Cuando muchas personas actualizan simultáneamente estas tres dimensiones (preocupaciones, conexiones y prioridades), se producen los grandes cambios morales y sociales que observamos en la historia. Para Dahl, este proceso no es irracional ni caprichoso sino que las personas suelen cambiar porque ven razones que pueden articular y defender, aunque no siempre sean las mejores razones.

Todo esto está muy bien pero me parece una visión muy a vista de pájaro. No va ni resuelve, en mi opinión, las tripas del asunto: ¿Por qué cambian esas preocupaciones, conexiones y coordinaciones? ¿Por qué cambian precisamente en el momento en que lo hacen y por qué muchas personas actualizan simultáneamente estas tres dimensiones en unos casos y no ocurre en otros? ¿Por qué las percepciones, conexiones y coordinaciones de las visiones de la esclavitud, la homosexualidad, fumar o la carne han cambiado cuando lo han hecho y no 40 años antes o después?
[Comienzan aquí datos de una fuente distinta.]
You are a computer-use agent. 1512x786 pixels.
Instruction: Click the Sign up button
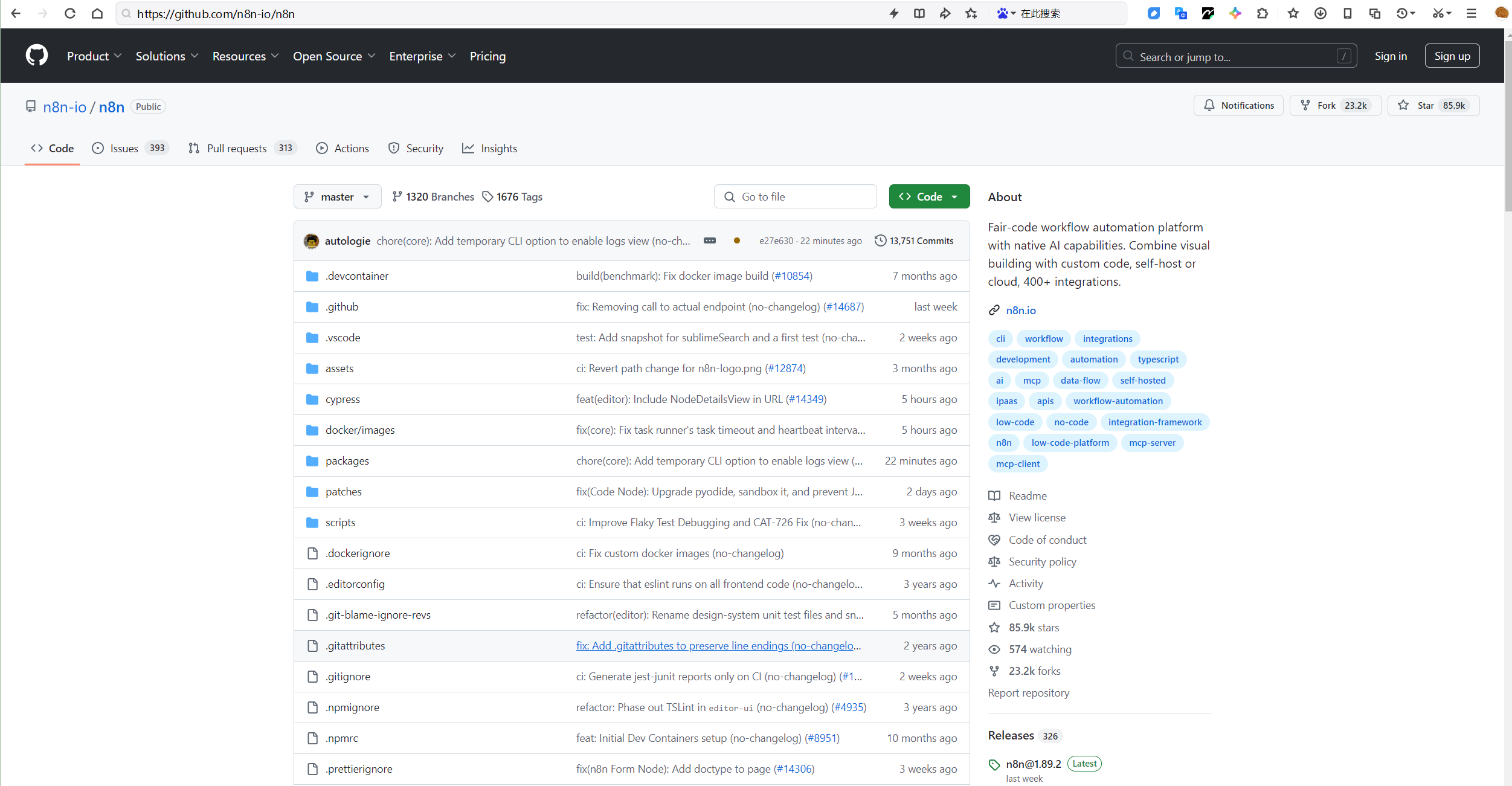[x=1452, y=56]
En resumen, me parece que el libro deja abiertos los principales interrogantes con respecto al cambio moral. Me despido con un extracto del libro. Casi al final, Audun Dahl explica por qué no ha dado su opinion personal en ningún momento y no ha hecho juicios morales y se ha limitado a ser descriptivo y no prescriptivo. Y dice algo que creo que es interesante:
“Ya avanzado el libro, ¿ha llegado el momento de que el autor opine un poco? ¿Se quitará por fin la corbata académica y nos dirá lo que realmente piensa sobre la moral, la política, la religión y cómo llevarnos bien?
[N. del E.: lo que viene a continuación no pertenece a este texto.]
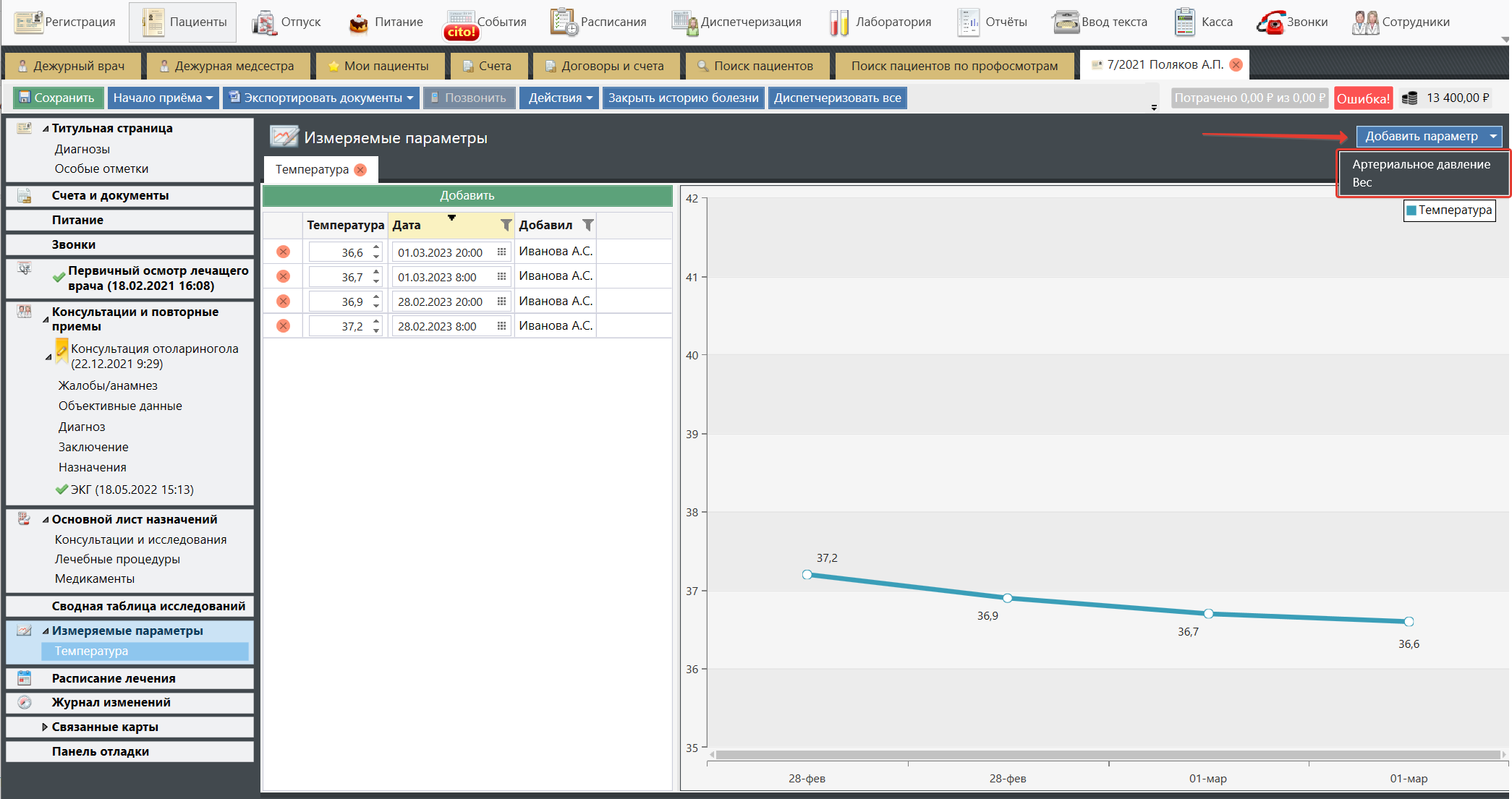
Task: Click filter icon in Добавил column
Action: click(x=588, y=225)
Podéis encontrar la receta del psicólogo para que todos nos llevemos bien… pero no la encontraréis aquí.
No la encontraréis aquí porque no creo que sea privilegio de mi profesión decirle a la gente cuándo debe llevarse bien con los demás. No la encontraréis aquí porque no creo que debamos llevarnos bien siempre. Hay cuestiones sobre las que no deberíamos ponernos de acuerdo, y personas con las que no deberíamos llevarnos bien. No daré nombres.
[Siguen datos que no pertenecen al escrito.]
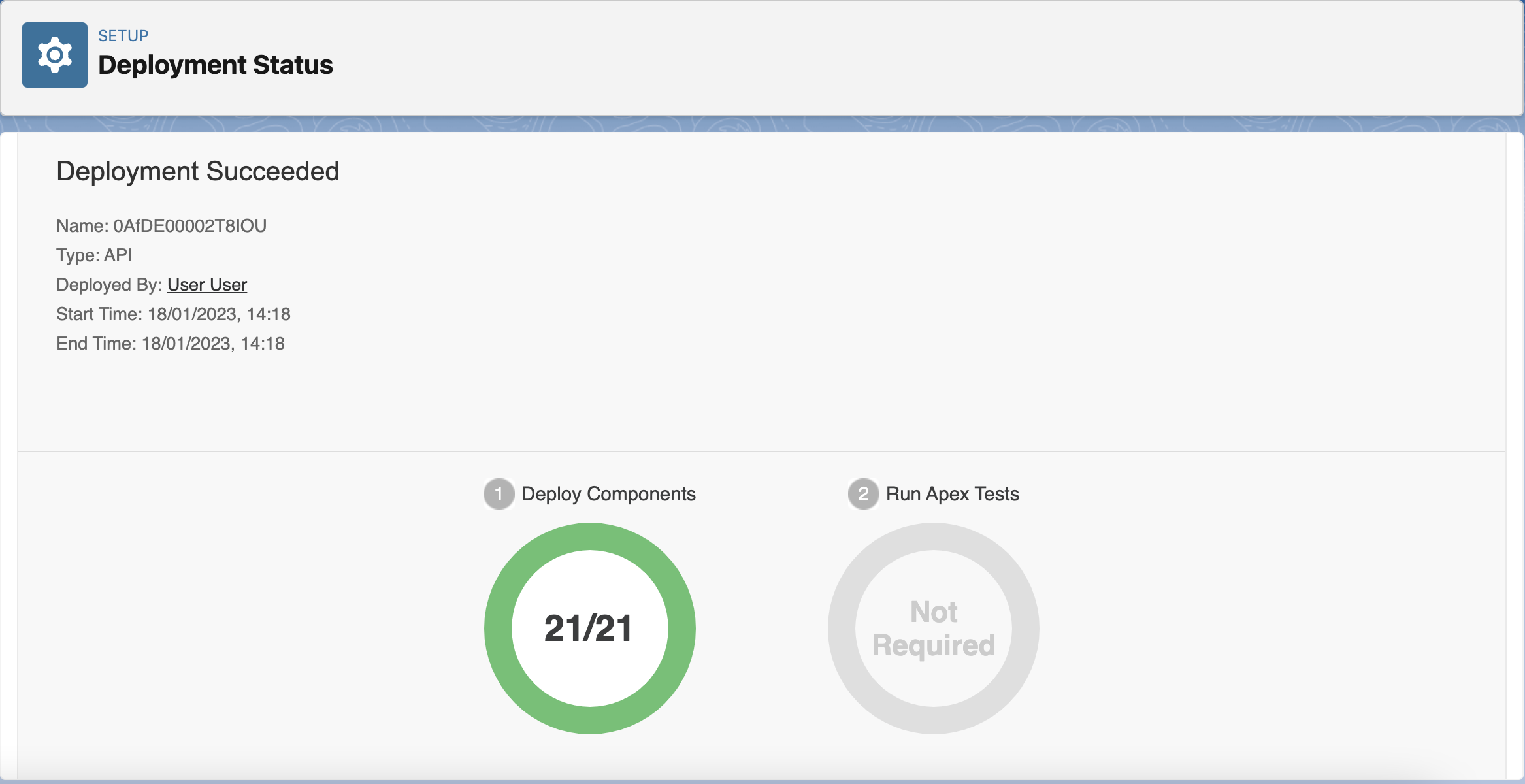Select the Run Apex Tests stage label
Viewport: 1525px width, 784px height.
(951, 495)
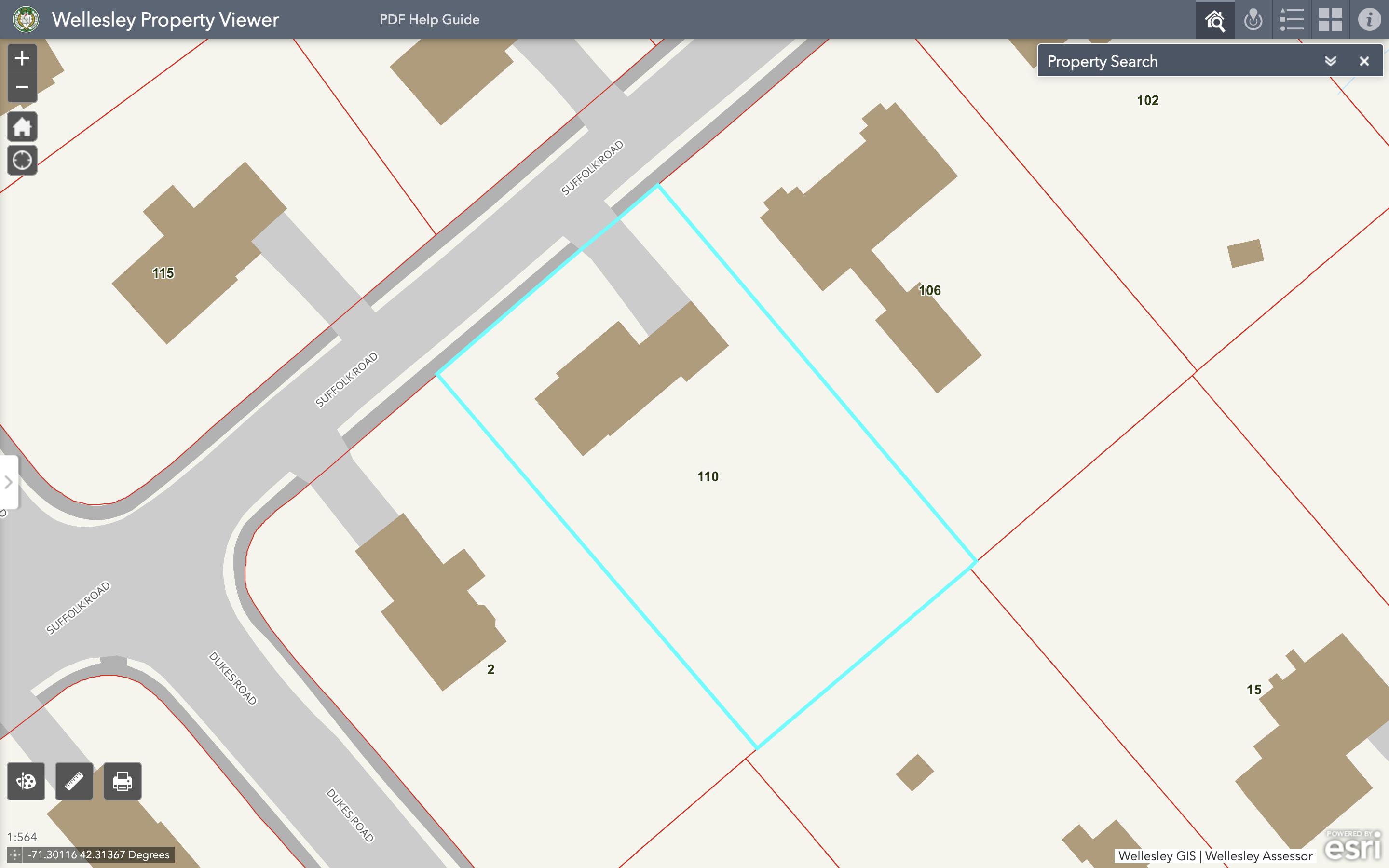This screenshot has height=868, width=1389.
Task: Open the touch select tool in header
Action: pos(1253,19)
Es un error de los psicólogos preferir siempre la armonía al conflicto. El reino del psicólogo es la mente, y en la mente la armonía se siente bien. Pero fuera de la mente, la historia demuestra que a veces el conflicto es necesario. He citado a Martin Luther King Jr., quien advirtió que «hay cosas sobre las que debemos permanecer siempre desajustados si queremos ser personas de buena voluntad». Elija la postura política que elija -conservadora, progresista, religiosa, de la Costa Oeste, de la Edad de Bronce, comunista no violento o tecno-utópica-, las cosas que hoy consideramos bienes morales se conquistaron mediante lucha y conflicto.

Por eso no estoy prescribiendo ni la armonía por encima del conflicto ni el conflicto por encima de la armonía en todos los casos. Pero sí diré esto: si vamos a condenar a alguien, o a confiar en él, hagámoslo basándonos en hechos. Si vamos a demonizar a alguien, que sea porque realmente es un demonio. Si vamos a glorificar a alguien, que sea porque realmente es glorioso.
Podemos esforzarnos por tener una psicología moral correcta respecto a esas personas: nuestros enemigos, nuestros amigos y los terceros. Tener una psicología moral correcta significa imaginar a las personas tal como son. Significa atribuirles las preocupaciones morales, las conexiones, las coordinaciones y las razones de cambio que realmente tienen.